US News

New Jersey student released from Egyptian prison after hunger strike

A 24-year-old medical student from New Jersey who went on a hunger strike in an Egyptian jail has been released and returned home after more than a year behind bars, according to a report.

Mohamed Amashah, a dual US-Egyptian citizen from Jersey City, flew home Monday following his release from the Cairo lockup a day earlier, said the Washington-based Freedom Initiative group, ABC News reported.

He had been on pretrial detention for holding up a sign that read “Freedom to All Prisoners” in Tahrir Square — also known as “Martyr Square” — in downtown Cairo, according to the news outlet.

“Yesterday Egyptian-American political prisoner Mohamed Amashah was released from Egyptian prisons after 486 days of arbitrary detention,” read a statement by the human rights group, which represented him.

“Mohamed landed in Dulles International Airport this morning and returned home to Jersey City, New Jersey to be with his loved ones,” it added.

Amashah went on a hunger strike in March amid fears that he might get infected with COVID-19.

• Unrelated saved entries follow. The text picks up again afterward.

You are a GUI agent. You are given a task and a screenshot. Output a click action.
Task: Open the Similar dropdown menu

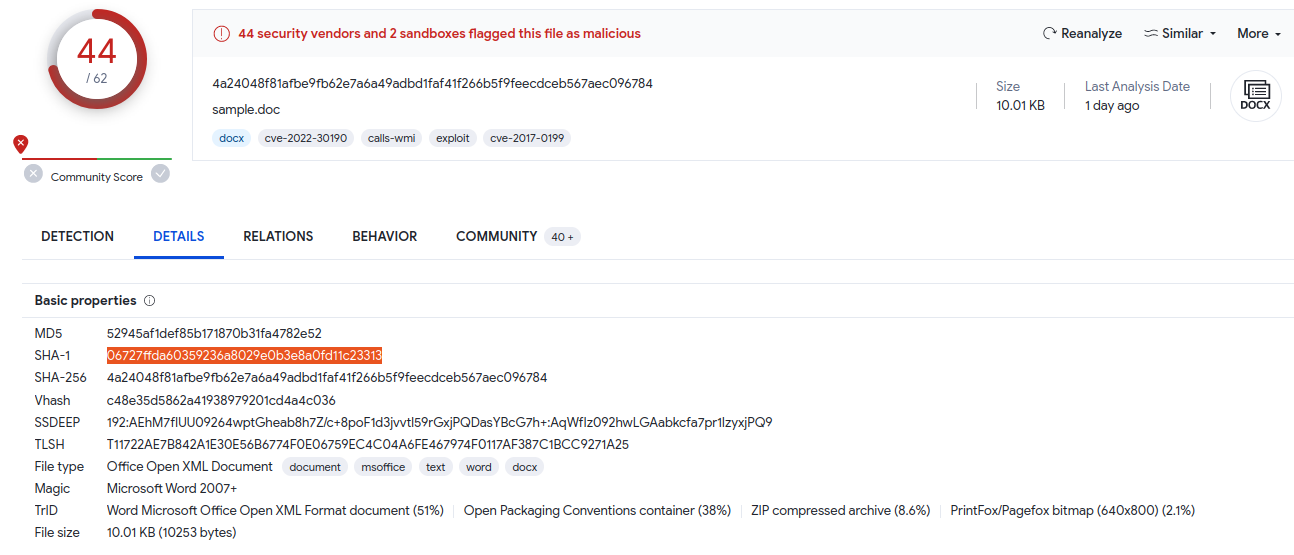coord(1181,33)
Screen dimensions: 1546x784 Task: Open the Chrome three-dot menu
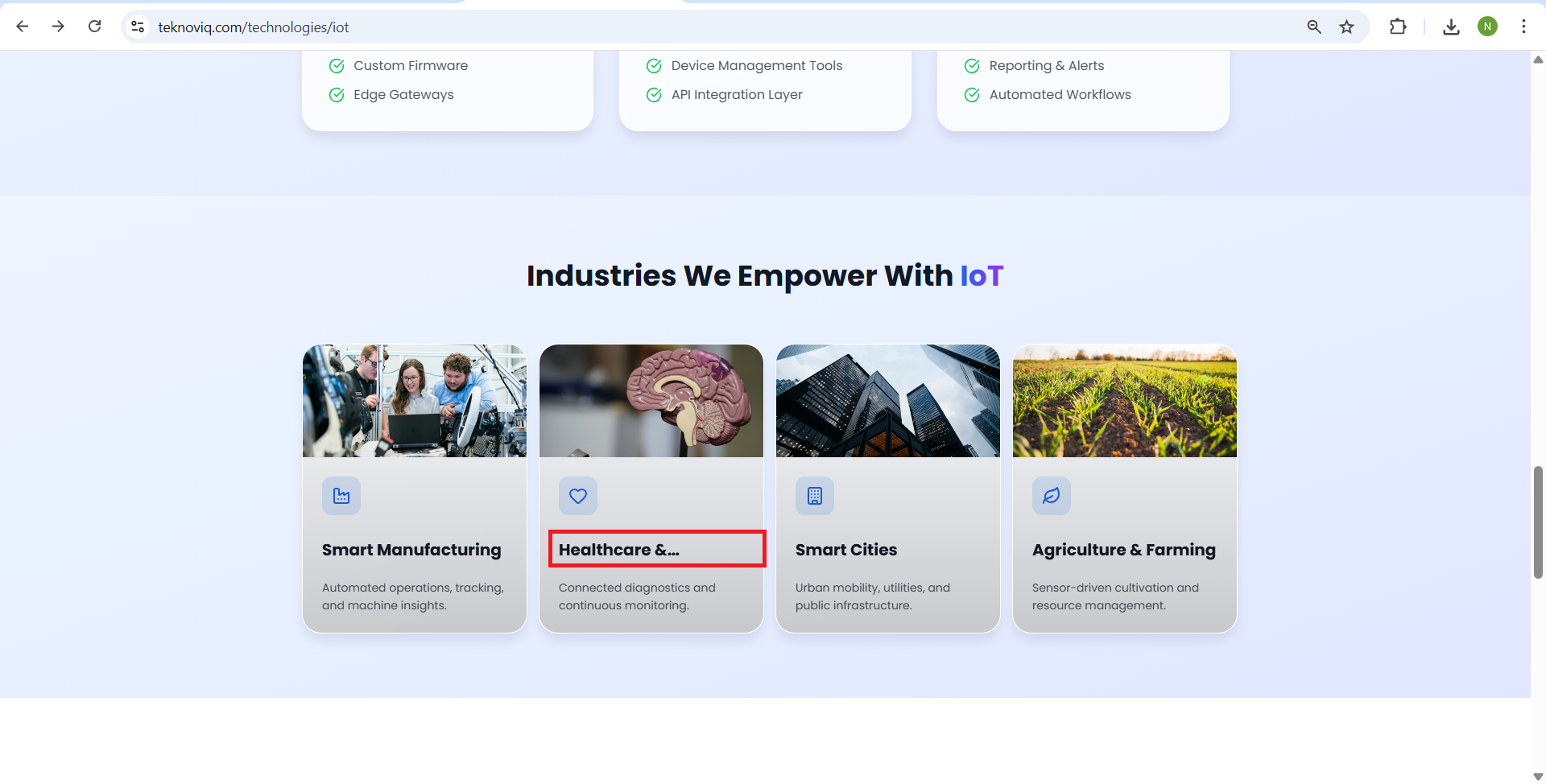(1523, 27)
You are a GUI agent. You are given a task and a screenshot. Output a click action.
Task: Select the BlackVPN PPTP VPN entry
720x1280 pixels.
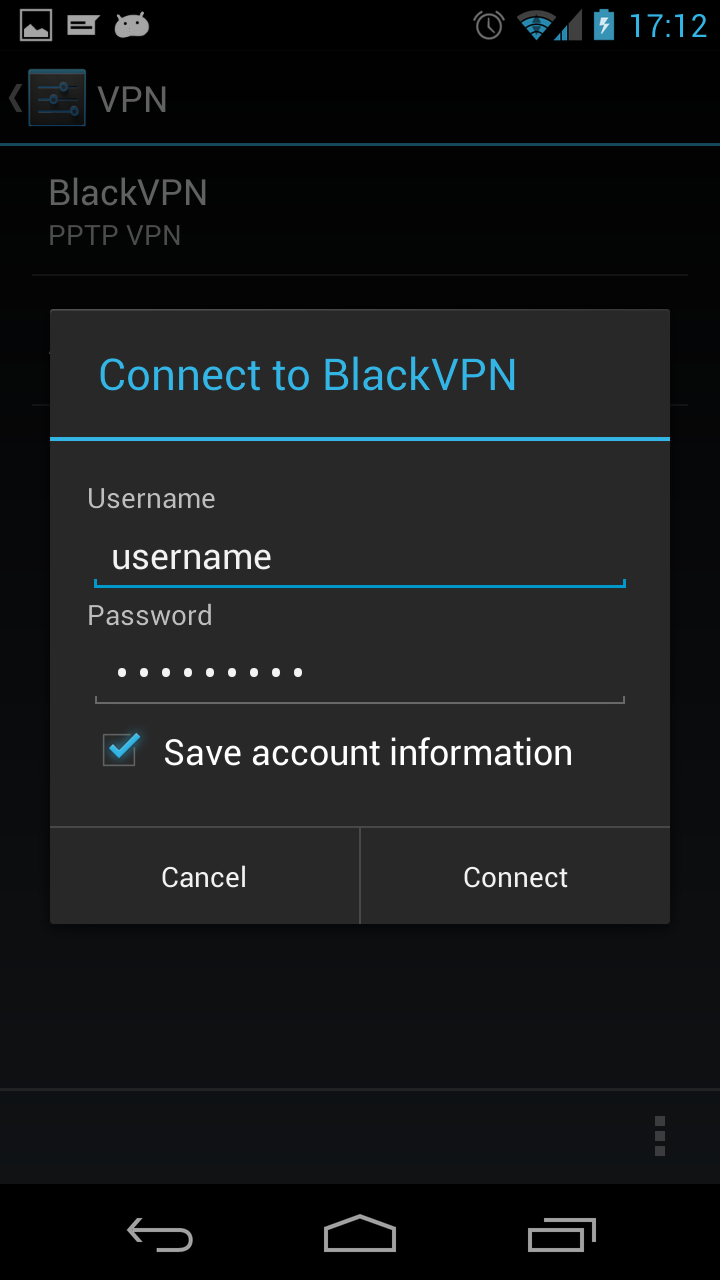360,211
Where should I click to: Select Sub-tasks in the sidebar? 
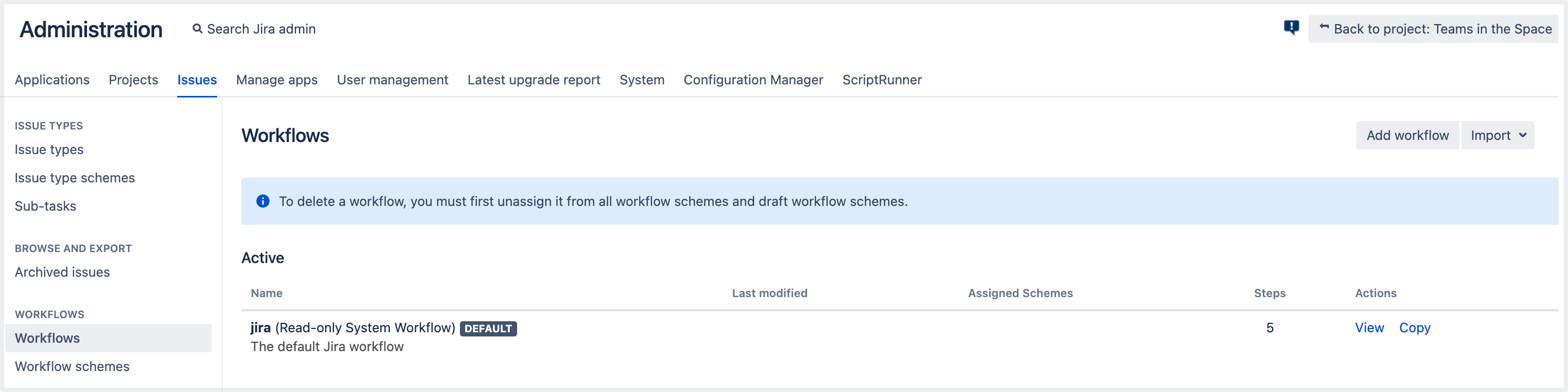(46, 206)
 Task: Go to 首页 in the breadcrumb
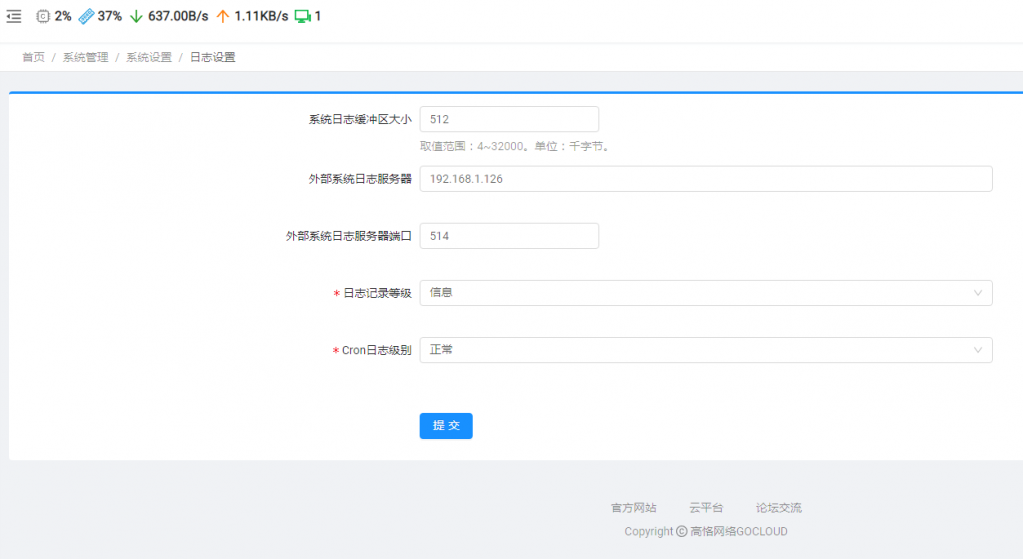click(34, 58)
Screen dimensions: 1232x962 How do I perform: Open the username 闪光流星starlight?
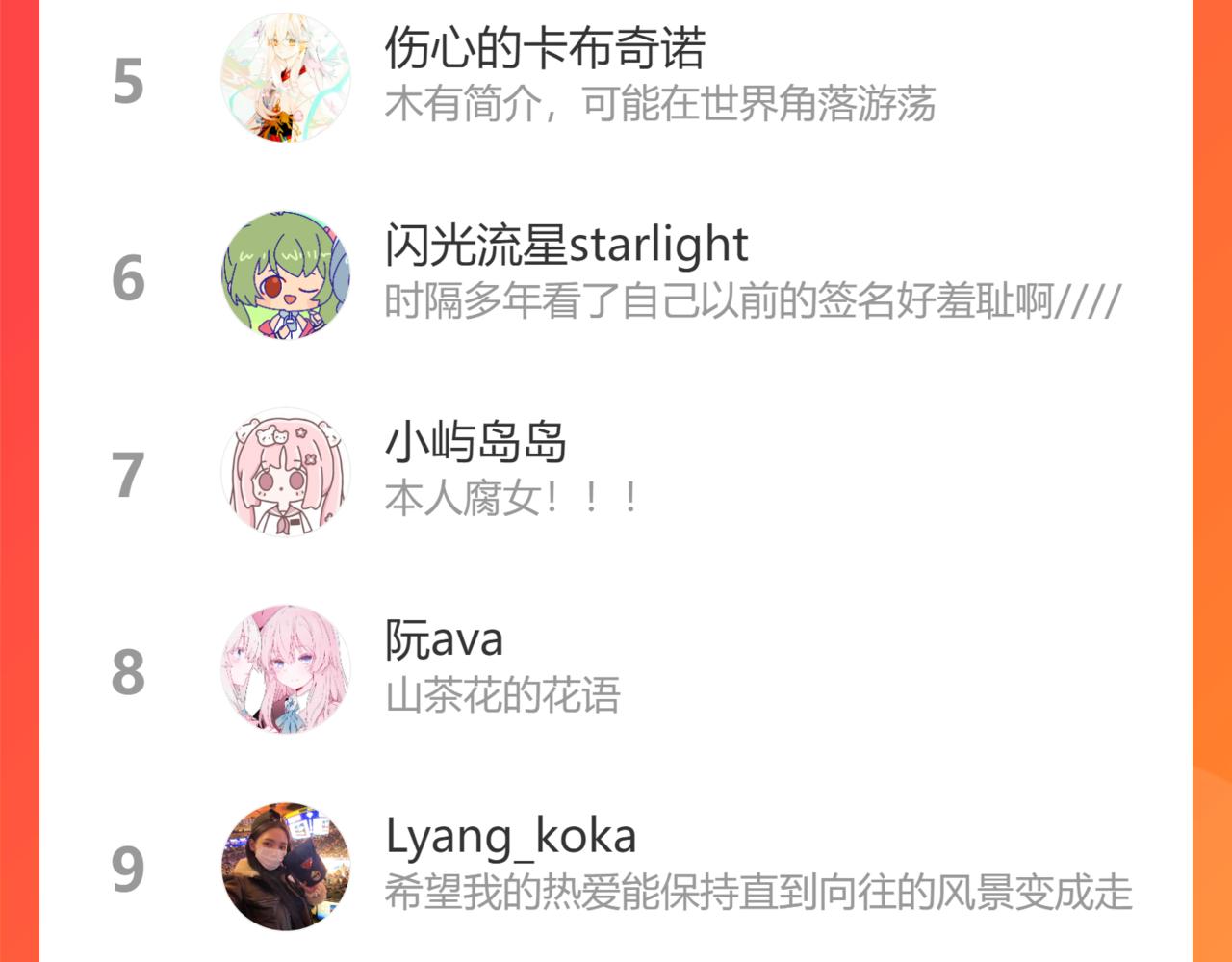[566, 245]
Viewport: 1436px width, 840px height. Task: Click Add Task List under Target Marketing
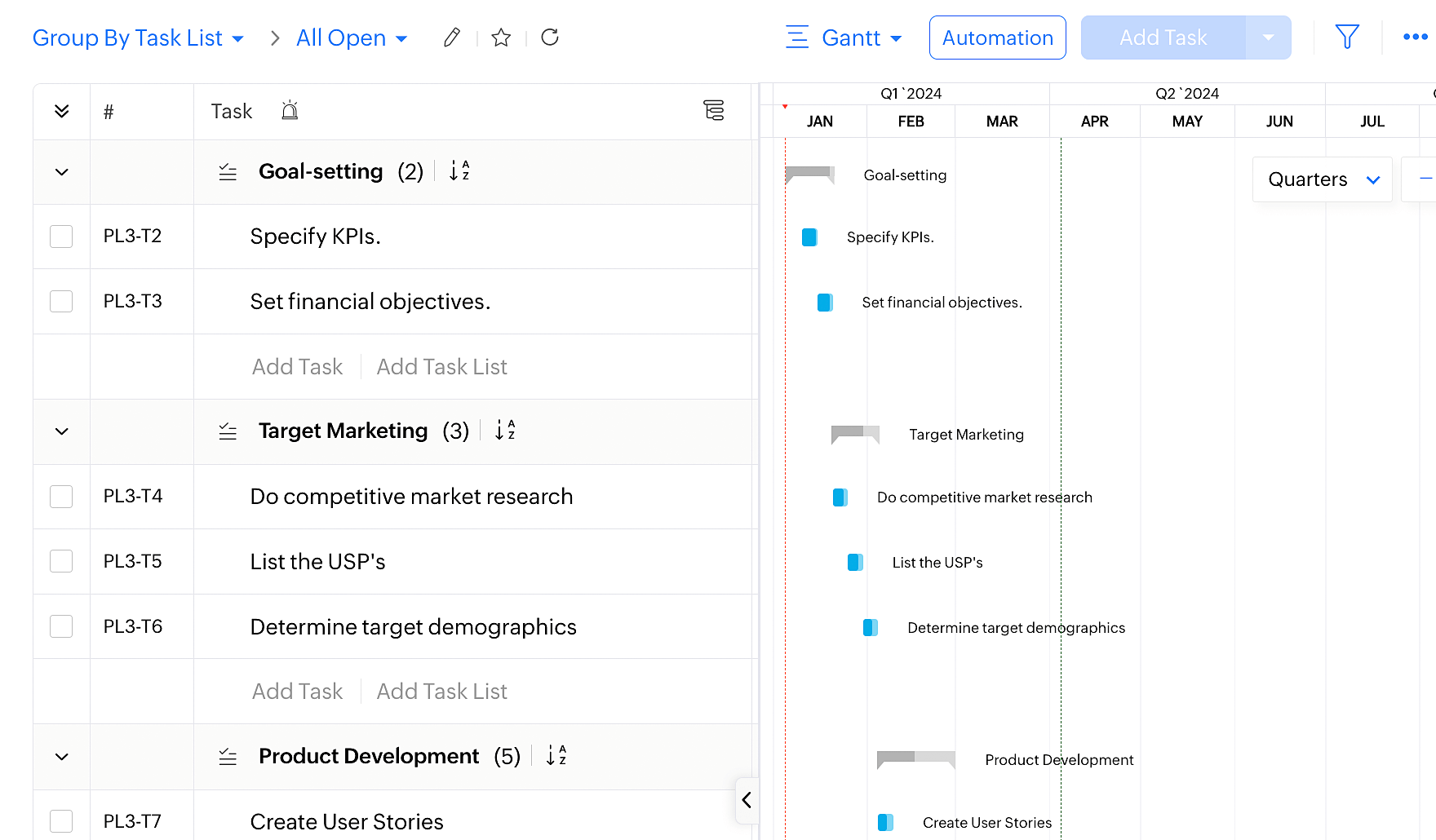tap(441, 692)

Mohamed Amashah is greeted by family members upon arrival at Dulles International Airport
Mohamed Amashah is greeted by family members upon arrival at Dulles International Airport.Bushra Soltan/Freedom Initiative

Last month, the rights group Egyptian Coordination for Rights and Freedoms claimed that more than a dozen inmates in the city’s Tora prison had contracted the deadly bug.

But the Egyptian government denied the existence of any outbreaks in prisons, confirming only that a Tora staffer had tested positive for the disease after he died in May.

Amashah faced charges of “misusing social media and aiding a terrorist group to achieve its goals,” referring to the outlawed Muslim Brotherhood.